Should your self managed super fund borrow?

Self managed super funds open up a whole new world of investment opportunities for your retirement savings, including direct property.

But what if you simply don’t have enough money in super to buy property?

Traditionally, you may have had to consider borrowing the balance yourself and then becoming joint owner of the property with your super fund. Perhaps this would have been set up through a trust structure to give you flexibility later on.

However, since 2007, SMSFs have been permitted to borrow money directly to help purchase investments such as property. For this to be allowed, there are a number of strict criteria that need to be met. For example, it must be established that the lender has no recourse to other assets of the SMSF in the event of default.

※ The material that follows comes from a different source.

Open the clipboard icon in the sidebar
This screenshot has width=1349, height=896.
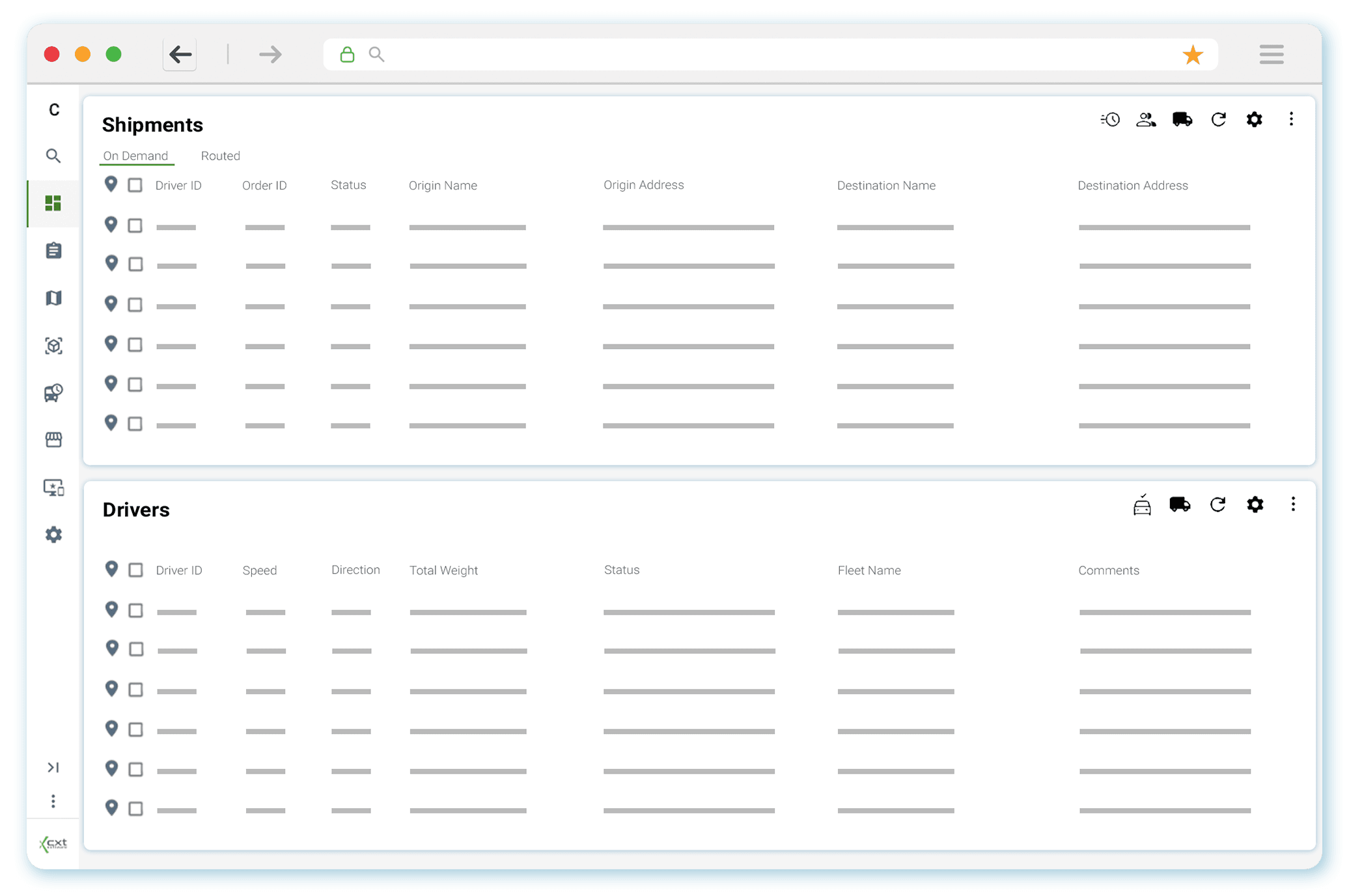53,250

In addition, specific legal documentation must be in place relating to the ownership of the investment. A special type of trust — known as a bare trust — must be set up to hold the investment on behalf of the super fund until the loan is extinguished. If this is not structured correctly, the fund may breach investment rules.

But if all of the requirements are satisfied, borrowing through your super fund can open a whole new range of opportunities.

How it can work

We will use the example of Grant Architects to demonstrate how this works and can benefit small business owners.

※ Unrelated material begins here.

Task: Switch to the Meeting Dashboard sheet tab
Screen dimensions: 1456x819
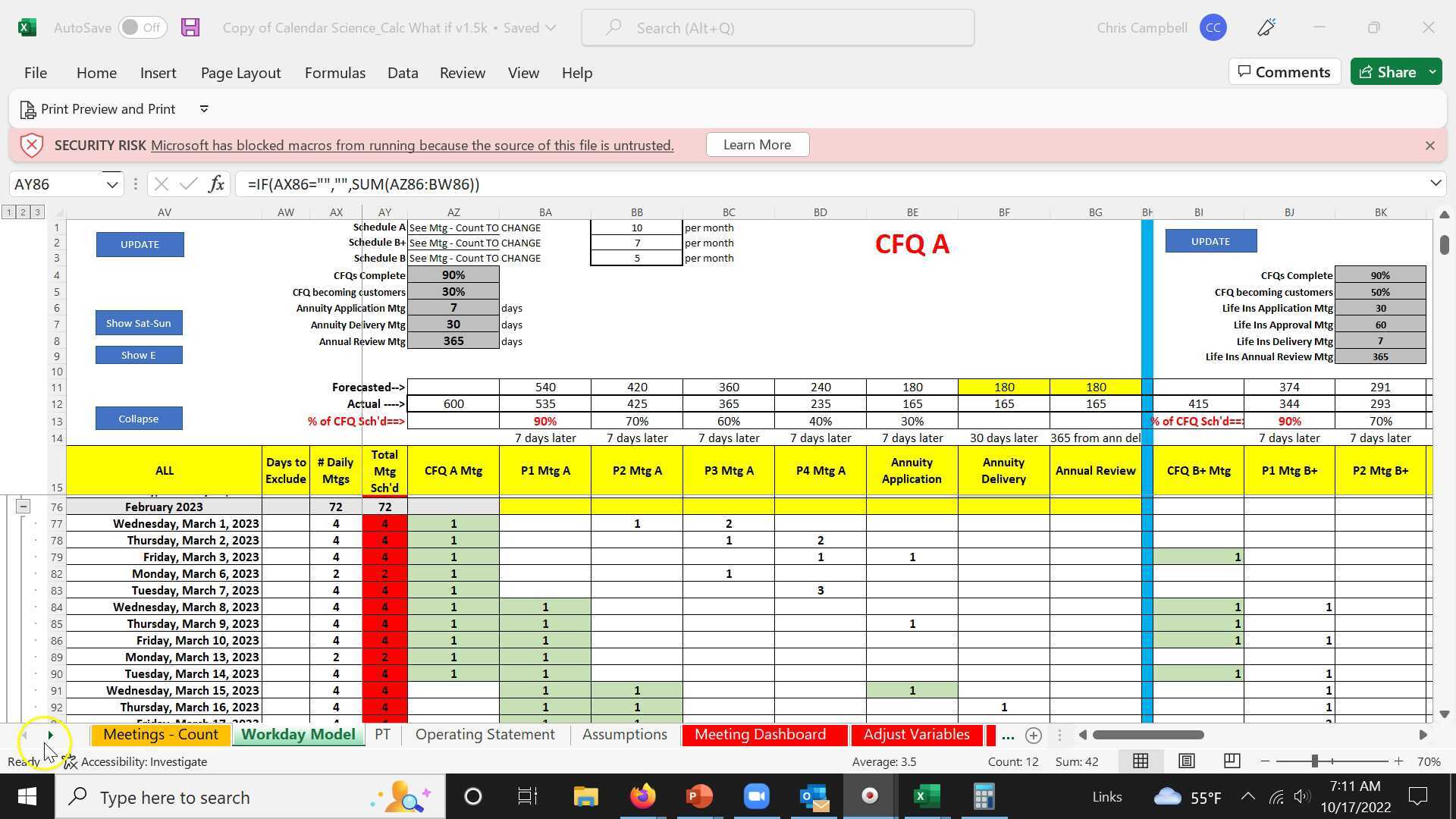Action: [x=760, y=735]
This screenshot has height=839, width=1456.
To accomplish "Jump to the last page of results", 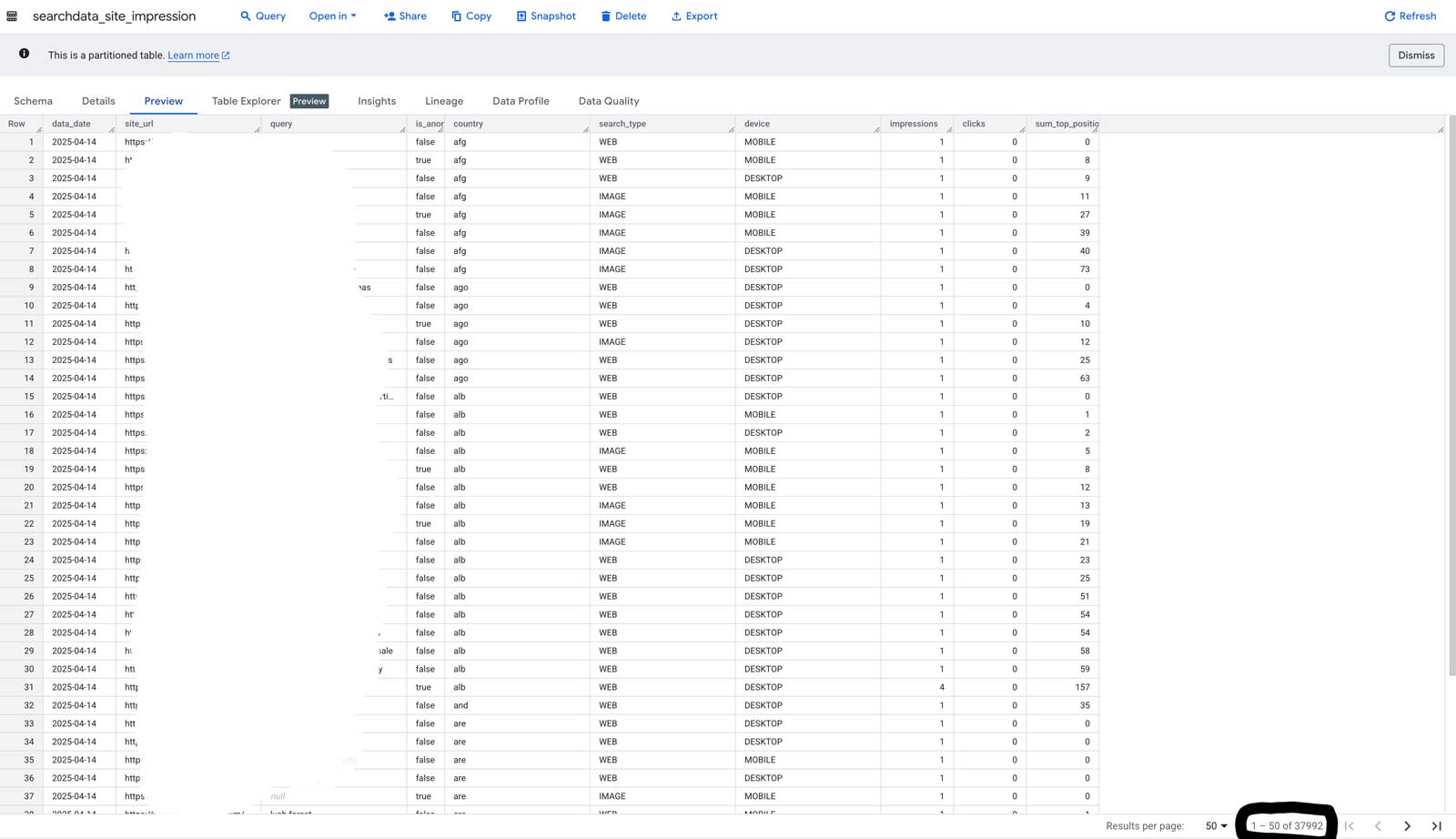I will pyautogui.click(x=1436, y=825).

Owners Andrew and Bettina Grant are currently leasing their business premises. They want to buy the premises but with their current home mortgage, they don’t have the available money to do so.

Andrew and Bettina both have superannuation accounts with a combined balance of $130,000. They are interested in a smart way to use these savings to purchase the premises (valued at $300,000) as soon as possible.

Can their SMSF borrow?

In this example, one of the benefits to Andrew and Bettina of investing through an SMSF is that they can use their existing superannuation as a deposit on the purchase of the business premises. This is especially useful if they have limited equity in their own names, such as through the family home.

Here, the SMSF has borrowed from the bank to make up the difference between the Grants’ existing super and the purchase price of the premises. Over time, the SMSF will use rental income, plus super contributions received from Andrew and Bettina, to repay the debt to the bank.

On these types of loans, banks are not likely to lend up to 80% or 90% of the property value, as with normal investment loans. It is more likely to be around 60% to 70%.

Is it better to borrow personally if you can?

Most property investors like the idea that any excess of expenses over the rent received can be deducted against other income. In other words, negative gearing can be a key factor in a wealth-building strategy using debt.

Within the SMSF environment, the tax benefits of negative gearing are not so obvious. The excess deductions cannot be claimed by the individual members, only by the fund itself. This outcome should be weighed against the advantages of SMSF borrowing, as well as having sufficient deposit as noted above.

Like Andrew and Bettina, the decision you make depends on your particular financial circumstances and arrangements. Your financial adviser can help in implementing the most appropriate structure for you.